Stop seeking perfection or normalcy. After each round of bad news, Danielle wanted nothing more than to live the normal, cancer-free life her peers were living. Who could blame her? But when she stopped fighting against the current of her life—and she stopped trying to “pass” for normal—she began to unearth her resilience. She stopped believing that her life had to look a certain way, and that freed her up to not only accept herself, but also to make better and smarter choices that helped her heal.

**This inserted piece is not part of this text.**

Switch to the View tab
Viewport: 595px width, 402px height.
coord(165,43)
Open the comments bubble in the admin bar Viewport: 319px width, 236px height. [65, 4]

Try this. Examine your beliefs about happiness. Are you telling yourself you’ll be happy or make time for what brings you joy once XYZ is resolved? Once the right circumstances arrive, or when you’re a better parent or employee? You’re moving the goalposts of your resilience with every one of these thoughts. Try questioning and revising these beliefs them instead, because your peace or joy doesn’t depend on perfection or normalcy.

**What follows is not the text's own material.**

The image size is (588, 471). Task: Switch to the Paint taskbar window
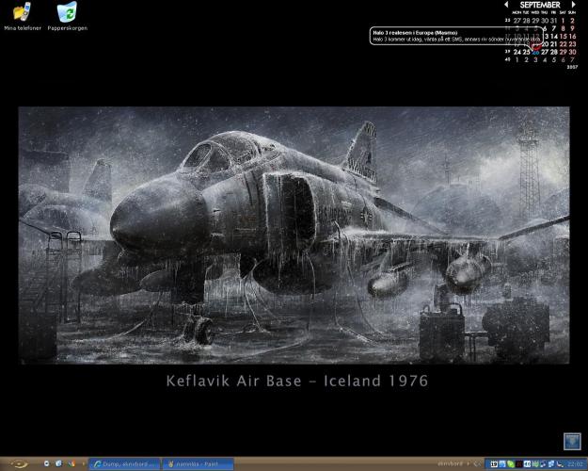coord(196,463)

(Read more on how to deal with the beliefs holding you back.)

Experience something new. How often do you hold yourself back from having a new experience, in fear that you’re not good enough, thin enough, smart enough to have it? Danielle tells a story of walking into her first yoga class as an amputee and being sure the instructor was going to kick her out. An amputee? Do yoga? Of course he didn’t, and over time yoga helped heal her mind, body, and spirit.

Try this. Sign up for a new fitness class. Try a new outdoor activity. Take on a different responsibility at work. Cook a meal you’ve never had before. Even play a new board game with your family! Any new, cool thing you try shows you can learn, grow, and change. This helps see yourself in a new light and refill your emotional and spiritual wells, an important facet of resilience.

(Read more on how to get over your fear of working out.)

Pick just one thing that makes your life better, and give it the spotlight. There’s scores of advice online about the benefits of keeping a gratitude journal. But when you’re in the throes of chaos at work or home, that advice often falls on deaf ears—and rightfully so. Who can really muster the energy to take a good fortune inventory when you face conflicting deadlines at work or the entire family comes down with the stomach flu?

Try this. Ditch the list. Instead, think of one very important thing that you DO have and imagine what life would be like without that thing. The simple answer is, a whole lot worse. There is always something to appreciate, so until the storm blows over, turn your attention to that one good thing, think about all the ways it makes your life better, and feel your energy rise.

(Read more on the power of gratitude to bolster resilience.)

Perhaps you aren’t dealing with a serious disease. Maybe work and family are your stress triggers. Either way, you have this in common with Danielle: you are both more resilient than you think. And those stressful things you face? They are what’s cultivating your extraordinary strength. You (and your resilience) got this.